<生活や自然の底に横たわるもの>
平本 ちょっと作品の話に戻りますが、會本さんの絵ってすごく音をイメージするんです。音だから口で説明するのは難しいんですが、ここではない世界の日常の音というのでしょうか? 想像の領域なので実際にこういう音と具体例を示すことができないのですが。
そういうことは意識されていますか?
會本 意識はしていないです。ただ、旦那さんが勧めてくれた世界中の民族音楽を集めたCDにすごく感動して、それは自分が表現したいことに近いと思って聴いています。哀歌や喜びの歌などを集めたものでしたね。その影響も出ているのでしょうか。
うまく言えないですが、悲しい曲、明るい曲といっても悲しさや明るさを通り越したものがあるような音と言うんでしょうか。

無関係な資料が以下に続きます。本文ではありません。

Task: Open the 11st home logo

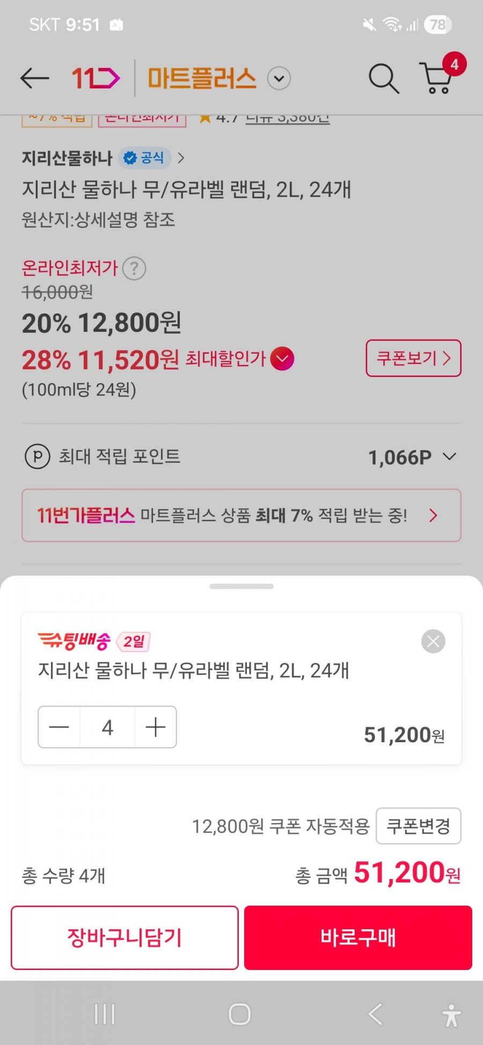Action: [x=96, y=78]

平本 その地域や民族の生活に密着した印象ということでしょうか? 民族音楽ってその大部分は伝承音楽で、それぞれの部族や村に代々何百年、すごいものだと2千年以上にわたって伝わっている。そして、1年の生活を通して、婚礼、葬儀などポイントごとに音楽が設定されているんです。
そうなると表面的な表現以上に、土着の血が支えてきたような壮大な表現を感じる。民族音楽を聴くっていうのは、音楽の1ジャンルというよりはそこにある人間の生活を聴かせてもらっている気分になるんです。

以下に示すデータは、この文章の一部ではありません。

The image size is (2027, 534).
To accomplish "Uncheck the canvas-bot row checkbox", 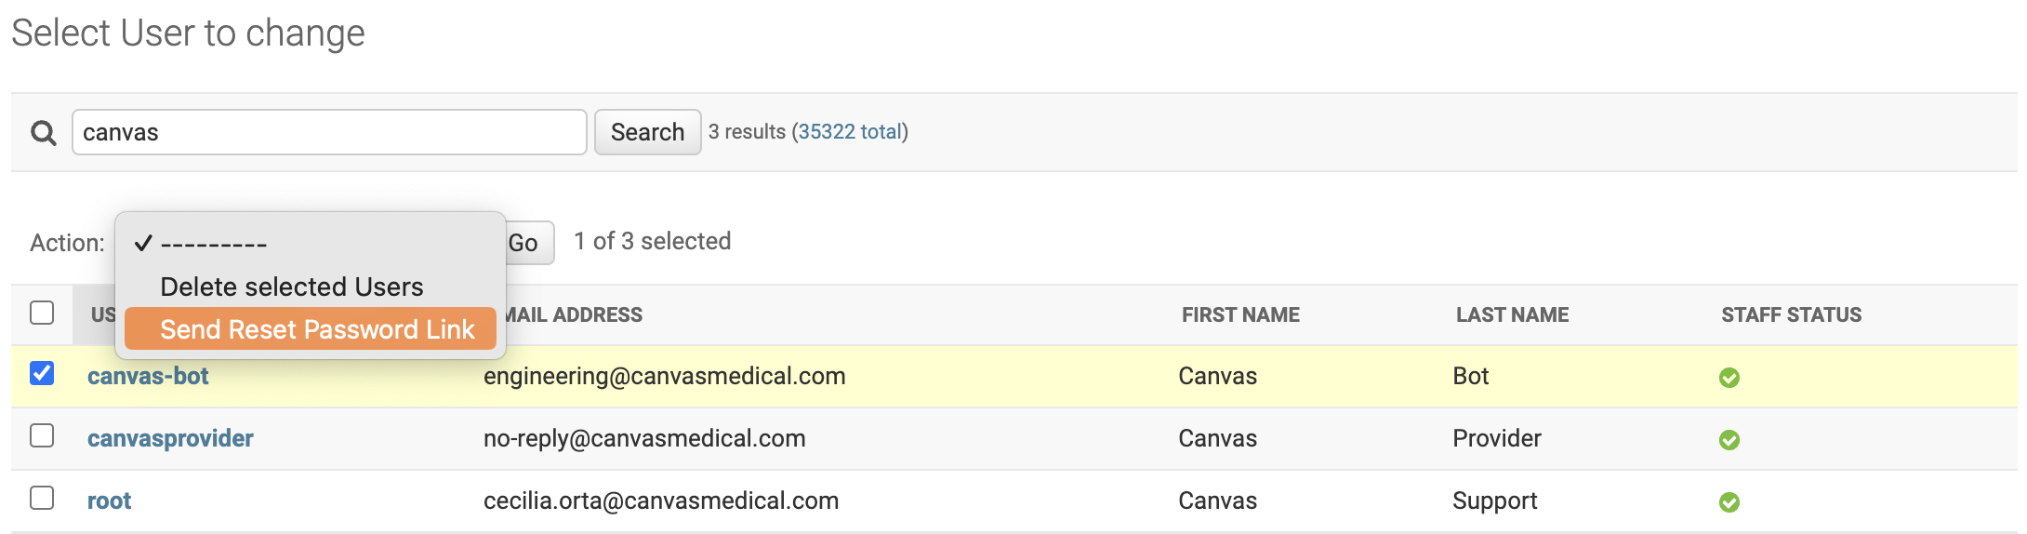I will click(x=42, y=373).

會本 そうですね。だから惹かれるのか・・・。前に絵を見てくださった方で私の絵を好きだと言ってくださった方が「會本さんの絵は怖い感じがするのだけど、その怖いは海や山や夜の暗闇が怖いという感じに近い」と伝えてくれて、嬉しかったのを覚えています。何となく、いまの民族音楽の話に通じると思っています。なんでだろう・・・。 人が亡くなったらこの歌を歌う、結婚したらこの歌を歌う、そう昔から決まっていて悲しいとか嬉しいとか表現するとかじゃなくて、ただただ歌う、奏でる。そうして、生きていく感じ、を民族音楽には感じます。暗闇は怖い、そうなんだ、怖いんだ、って知っていくような感覚・・・でしょうか。

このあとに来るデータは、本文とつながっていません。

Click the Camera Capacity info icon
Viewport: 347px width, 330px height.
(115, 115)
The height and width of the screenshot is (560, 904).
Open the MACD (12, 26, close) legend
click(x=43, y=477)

平本 そういう感性、感覚が絵に盛り込まれているのかもしれませんね。
會本 自分で意識しているわけではないですが。そういうものが含まれているならいいな。
平本 音を感じる絵っていうのは意外に少ないんですよ。今日お話しを伺っていると日常生活での愛着であったり、磨いてきている感覚の全てが絵に注ぎ込まれている印象です。
會本 そうなんでしょうね。作品はその人そのものですよね。だから怖い。全部でてるでしょうね。他の人の作品を見ても、絵と絵描きさんが同じ感じというのはよくあります。目つきとか服装で誰の絵かはわかる。バレバレ、です、だから私自身もまわりから見たらそうなんだろうから、恥ずかしい!とも思う。
・・・自分の生活に愛情を持たなくてはと思います。「何か」への突き抜けた愛情の伝わる絵がやっぱり好きだから。
平本 今日、撮影場所に吉祥寺を選ばれましたが、その理由は?
會本 撮影をお願いしたあの場所、あんな駅前で下に人がゾロゾロいるのに、ビルの位置や窓の位置関係で誰もここにいることに気付かない。それが東京という感じがしたのです。
平本 不思議な場所でしたね。偶然なんでしょうけど、1時間くらいいて全く人の視線を感じませんでしたから。
會本 お客さんこないですね・・・困りますねえ・・・(笑)。来てくれたお客さんで、「4階にあるのに地下みたい」とおっしゃった人がいてなるほどと思いました。手を大きく振ったり、踊ったりしても(笑)、誰も見ていないことが痛快になってくるんです。
平本 臭い言い方かもしれませんが、東京を象徴しているような雰囲気がありますよね。開けていて全部見渡せて、人の気配も感じるのに誰も見ていない感じ。
會本 やっていることもマニアックですし。私は千葉出身なのですが、自分の住んでいたところだと大手のチェーン店ばかりが目立って、個人商店では面白いところがなかったんです。
東京は小さいお店が面白いじゃないですか。「softs」はその代表で、私の大好きなお店ということもあって。
平本 この景色が見られるのは「softs」に行く楽しみの一つになりますよね。
そうそう、大友克洋さんのAKIRA的な景色だと思うんですが、大友さんは来店されたことはありますか?
會本 ないです・・・! 「softs」、1回見てもらえたら嬉しいですね。旦那さんは大友さんにあこがれて育ってきて、影響は受けているんじゃないかな。物件を見た時もそのイメージも少なからず心のどこかにあってここに決めたと思いますので。
平本 じゃあ、ぜひ大友さんに来店して頂きましょう! まずは大友さんと知り合いましょう(笑)。